ChatGPT-4o在协助晚期胃癌的多学科决策方面优于Gemini Advanced。
ChatGPT-4o outperforms gemini advanced in assisting multidisciplinary decision-making for advanced gastric cancer.
作者信息
Li Huizi, Huang Jiaobao, Liu Kuntang, Liu Jibiao, Liu Queling, Zhou Zhiyong, Zong Zhen, Mao Shengxun
机构信息
Department of General Surgery, The Second Affiliated Hospital of Nanchang University, Nanchang, Jiangxi, China.
Department of General Surgery, The Second Affiliated Hospital of Nanchang University, Nanchang, Jiangxi, China.
出版信息
Eur J Surg Oncol. 2025 Apr 24;51(8):110096. doi: 10.1016/j.ejso.2025.110096.
BACKGROUND & AIMS: The treatment of advanced gastric cancer (GC) requires precise and comprehensive clinical decision-making. Artificial intelligence (AI) chatbots offer potential tools to enhance multidisciplinary team (MDT) discussions.
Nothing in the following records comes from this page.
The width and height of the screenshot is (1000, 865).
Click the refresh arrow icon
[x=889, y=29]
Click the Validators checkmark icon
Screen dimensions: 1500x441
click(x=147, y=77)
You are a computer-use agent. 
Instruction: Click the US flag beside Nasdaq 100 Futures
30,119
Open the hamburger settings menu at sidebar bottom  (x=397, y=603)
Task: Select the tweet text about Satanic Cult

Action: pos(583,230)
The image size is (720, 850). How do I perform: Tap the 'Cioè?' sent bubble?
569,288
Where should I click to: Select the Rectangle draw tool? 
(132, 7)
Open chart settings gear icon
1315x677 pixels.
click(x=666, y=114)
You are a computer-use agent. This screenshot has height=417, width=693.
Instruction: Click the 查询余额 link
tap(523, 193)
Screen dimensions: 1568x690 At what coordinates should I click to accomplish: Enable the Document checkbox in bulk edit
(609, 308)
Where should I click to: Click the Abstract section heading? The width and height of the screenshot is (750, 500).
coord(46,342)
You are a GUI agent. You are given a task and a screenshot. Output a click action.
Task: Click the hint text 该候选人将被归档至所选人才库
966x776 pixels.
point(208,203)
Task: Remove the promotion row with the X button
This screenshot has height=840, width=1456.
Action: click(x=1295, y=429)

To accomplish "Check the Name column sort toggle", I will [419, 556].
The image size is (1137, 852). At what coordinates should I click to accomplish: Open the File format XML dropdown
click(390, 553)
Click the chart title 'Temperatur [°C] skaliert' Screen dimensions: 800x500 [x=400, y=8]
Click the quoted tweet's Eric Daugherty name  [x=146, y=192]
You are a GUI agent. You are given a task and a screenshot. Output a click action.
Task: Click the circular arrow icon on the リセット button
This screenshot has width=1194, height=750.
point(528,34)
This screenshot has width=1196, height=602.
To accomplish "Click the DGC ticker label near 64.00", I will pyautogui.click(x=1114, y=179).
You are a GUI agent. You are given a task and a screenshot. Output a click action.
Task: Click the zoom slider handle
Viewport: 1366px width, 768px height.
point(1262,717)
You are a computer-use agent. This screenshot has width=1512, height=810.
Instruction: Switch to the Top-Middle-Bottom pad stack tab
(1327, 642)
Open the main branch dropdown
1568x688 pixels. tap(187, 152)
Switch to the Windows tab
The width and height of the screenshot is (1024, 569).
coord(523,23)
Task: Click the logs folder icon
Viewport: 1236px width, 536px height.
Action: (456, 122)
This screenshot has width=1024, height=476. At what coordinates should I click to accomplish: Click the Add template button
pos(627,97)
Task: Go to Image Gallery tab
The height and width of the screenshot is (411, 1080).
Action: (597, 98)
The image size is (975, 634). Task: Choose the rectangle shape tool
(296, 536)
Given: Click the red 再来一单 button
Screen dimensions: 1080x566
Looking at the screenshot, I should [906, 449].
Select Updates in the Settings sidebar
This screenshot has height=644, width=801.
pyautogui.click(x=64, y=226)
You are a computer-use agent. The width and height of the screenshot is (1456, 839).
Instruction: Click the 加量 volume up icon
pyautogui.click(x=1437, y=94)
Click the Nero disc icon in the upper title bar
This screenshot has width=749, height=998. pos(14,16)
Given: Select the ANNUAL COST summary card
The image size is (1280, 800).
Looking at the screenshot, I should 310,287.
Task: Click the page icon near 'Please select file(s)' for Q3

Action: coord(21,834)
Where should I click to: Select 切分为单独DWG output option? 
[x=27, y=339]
This study aims to compare the performances of ChatGPT-4o and Gemini Advanced in generating treatment recommendations for advanced GC.
METHODS
The study involved three steps: (1) evaluating responses to ten critical clinical questions, (2) analyzing clinical cases from MDT meetings at our institution, and (3) reviewing rare GC cases from PubMed. It included 95 advanced GC patients discussed between November 2022 and July 2024, and 14 rare cases from PubMed. Prompts designed from advanced GC cases were submitted to ChatGPT-4o and Gemini Advanced using a standardized format. Outputs were evaluated for accuracy and completeness using a structured 4-point Likert scale. Interrater reliability was calculated to ensure consistency among evaluators.
RESULTS
For the ten clinical questions, ChatGPT-4o achieved better performances compared to Gemini Advanced. In MDT cases, ChatGPT-4o provided more valuable recommendations in surgical suggestion, chemotherapy recommendation, and chemotherapy regimens. Subgroup analysis confirmed these findings in both routine and complex cases with high interrater reliability. ChatGPT-4o also outperformed Gemini Advanced in the analysis of rare GC cases from PubMed, showing superior accuracy with high interrater reliability.
CONCLUSIONS
While our findings suggest that AI chatbots can generate clinically relevant and guideline-based treatment recommendations, their use in MDT decision-making should be viewed as supportive rather than autonomous. We emphasize that while AI chatbots have potential as decision-support tools, but they should be integrated only under expert supervision in a real-world clinical context.
背景与目的
晚期胃癌(GC)的治疗需要精确且全面的临床决策。人工智能(AI)聊天机器人为加强多学科团队(MDT)讨论提供了潜在工具。本研究旨在比较ChatGPT-4o和Gemini Advanced在生成晚期GC治疗建议方面的表现。
方法
该研究包括三个步骤:(1)评估对十个关键临床问题的回答;(2)分析我们机构MDT会议中的临床病例;(3)查阅来自PubMed的罕见GC病例。研究纳入了2022年11月至2024年7月期间讨论的95例晚期GC患者以及来自PubMed的14例罕见病例。从晚期GC病例设计的提示以标准化格式提交给ChatGPT-4o和Gemini Advanced。使用结构化的4点李克特量表评估输出的准确性和完整性。计算评估者间信度以确保评估者之间的一致性。
结果
对于十个临床问题,ChatGPT-4o相比Gemini Advanced表现更佳。在MDT病例中,ChatGPT-4o在手术建议、化疗推荐和化疗方案方面提供了更有价值的建议。亚组分析在具有高评估者间信度的常规和复杂病例中均证实了这些发现。ChatGPT-4o在分析来自PubMed的罕见GC病例方面也优于Gemini Advanced,显示出更高的准确性和高评估者间信度。
结论
虽然我们的研究结果表明AI聊天机器人可以生成与临床相关且基于指南的治疗建议,但其在MDT决策中的使用应被视为辅助性而非自主性的。我们强调,虽然AI聊天机器人有作为决策支持工具的潜力,但仅应在现实临床环境中的专家监督下进行整合。